Oceania, the Sky and Oceania, the Sea 89

Henri Matisse (French, 1869-1954). Oceania, the Sky, summer 1946. Gouache on paper, cut and pasted, on paper, mounted on canvas. 70 1/8 x 145 1/2” (178.3 x 369.7 cm). Musée départemental Matisse, Le Cateau-Cambrésis. Gift of the Matisse family, 2004. © 2014 Succession H. Matisse / Artists Rights Society (ARS), New York

NARRATOR: Have you ever had a spot on your bedroom wall that you wish you could get rid of?

KID 1: An old sticker from when I was 5.

KID 2: A crayon mark.

*KID 3: Dirty fingerprints.

NARRATOR: Well that’s how this work of art started. Matisse had a stain on his wall too.

Fade up in background: sounds of scissors cutting paper.

NARRATOR: One day, he cut a bird out of white paper and pinned it over the stain. Matisse liked the way it looked on the wall.

Bing! Like an idea lightbulb going off. Then more scissors cutting, faster this time.

NARRATOR: So he cut out another shape.


Sounds of scissors cutting paper building, louder, faster, layering as we go.

NARRATOR: And another. And another.

Many-many scissors.

NARRATOR: Until there were plant and animal shapes all over his wall.
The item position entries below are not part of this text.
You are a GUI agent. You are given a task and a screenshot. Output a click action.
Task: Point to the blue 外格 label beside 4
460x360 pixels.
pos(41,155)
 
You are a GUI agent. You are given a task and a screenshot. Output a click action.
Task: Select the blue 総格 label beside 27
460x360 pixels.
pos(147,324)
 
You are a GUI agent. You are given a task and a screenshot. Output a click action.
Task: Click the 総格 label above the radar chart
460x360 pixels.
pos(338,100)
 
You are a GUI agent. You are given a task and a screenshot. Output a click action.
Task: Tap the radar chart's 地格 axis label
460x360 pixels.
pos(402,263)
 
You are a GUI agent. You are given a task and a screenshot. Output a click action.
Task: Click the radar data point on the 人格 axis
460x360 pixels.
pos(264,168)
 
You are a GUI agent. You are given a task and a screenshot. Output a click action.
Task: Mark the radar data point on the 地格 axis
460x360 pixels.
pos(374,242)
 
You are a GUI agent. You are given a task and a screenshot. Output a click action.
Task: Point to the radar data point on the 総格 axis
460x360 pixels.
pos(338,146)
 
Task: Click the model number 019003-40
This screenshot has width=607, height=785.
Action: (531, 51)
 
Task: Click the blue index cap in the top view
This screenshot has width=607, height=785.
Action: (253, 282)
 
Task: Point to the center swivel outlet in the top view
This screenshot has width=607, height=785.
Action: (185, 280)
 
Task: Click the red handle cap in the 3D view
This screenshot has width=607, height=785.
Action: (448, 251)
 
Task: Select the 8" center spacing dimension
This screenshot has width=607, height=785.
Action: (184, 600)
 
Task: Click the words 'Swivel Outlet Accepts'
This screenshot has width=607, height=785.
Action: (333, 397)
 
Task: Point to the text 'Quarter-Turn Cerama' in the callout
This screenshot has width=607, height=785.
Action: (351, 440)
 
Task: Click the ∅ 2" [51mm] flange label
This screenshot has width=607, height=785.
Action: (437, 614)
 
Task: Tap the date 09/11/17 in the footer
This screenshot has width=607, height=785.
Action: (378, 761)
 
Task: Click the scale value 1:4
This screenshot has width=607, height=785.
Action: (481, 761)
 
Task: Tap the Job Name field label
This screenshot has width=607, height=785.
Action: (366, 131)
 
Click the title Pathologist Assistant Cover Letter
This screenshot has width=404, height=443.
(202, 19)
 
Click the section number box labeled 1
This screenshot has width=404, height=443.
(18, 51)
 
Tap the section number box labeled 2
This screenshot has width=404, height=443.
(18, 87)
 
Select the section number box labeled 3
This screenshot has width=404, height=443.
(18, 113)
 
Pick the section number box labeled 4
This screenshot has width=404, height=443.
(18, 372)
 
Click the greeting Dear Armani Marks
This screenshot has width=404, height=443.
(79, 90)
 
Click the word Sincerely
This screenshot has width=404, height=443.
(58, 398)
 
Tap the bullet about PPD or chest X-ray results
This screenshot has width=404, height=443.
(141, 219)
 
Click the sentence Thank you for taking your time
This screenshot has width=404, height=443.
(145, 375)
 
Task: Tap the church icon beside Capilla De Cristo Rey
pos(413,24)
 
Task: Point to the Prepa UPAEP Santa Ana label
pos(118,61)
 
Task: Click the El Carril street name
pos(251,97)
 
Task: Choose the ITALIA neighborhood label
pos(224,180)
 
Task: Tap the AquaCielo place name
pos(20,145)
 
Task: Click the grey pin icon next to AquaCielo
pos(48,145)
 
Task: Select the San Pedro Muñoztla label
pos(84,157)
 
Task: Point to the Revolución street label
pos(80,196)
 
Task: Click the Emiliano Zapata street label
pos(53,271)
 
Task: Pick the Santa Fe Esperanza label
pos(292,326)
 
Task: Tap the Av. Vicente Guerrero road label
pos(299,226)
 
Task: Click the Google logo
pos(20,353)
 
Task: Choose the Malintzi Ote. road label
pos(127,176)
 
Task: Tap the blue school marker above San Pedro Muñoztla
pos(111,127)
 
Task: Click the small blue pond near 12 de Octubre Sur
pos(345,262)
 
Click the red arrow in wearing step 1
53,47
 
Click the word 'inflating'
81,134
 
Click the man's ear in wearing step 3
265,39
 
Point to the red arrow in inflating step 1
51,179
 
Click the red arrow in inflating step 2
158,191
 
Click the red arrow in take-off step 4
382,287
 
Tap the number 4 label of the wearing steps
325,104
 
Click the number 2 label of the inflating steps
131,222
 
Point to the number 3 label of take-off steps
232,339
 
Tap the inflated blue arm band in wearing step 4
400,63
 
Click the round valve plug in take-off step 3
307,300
Abrupt silence. Then – burble. Like we have suddenly been submerged underwater.

NARRATOR: Do you recognize any of them?

GIRL 1: I see a fish.

BOY: Maybe a… jellyfish?

GIRL 2: Seaweed.

NARRATOR: Matisse loved the ocean. He wore goggles when he went swimming, and he remembered all the things he saw underwater. Does this picture make you feel like you’re floating alongside them? Or does it feel like you are flying over the water and looking down, like a bird?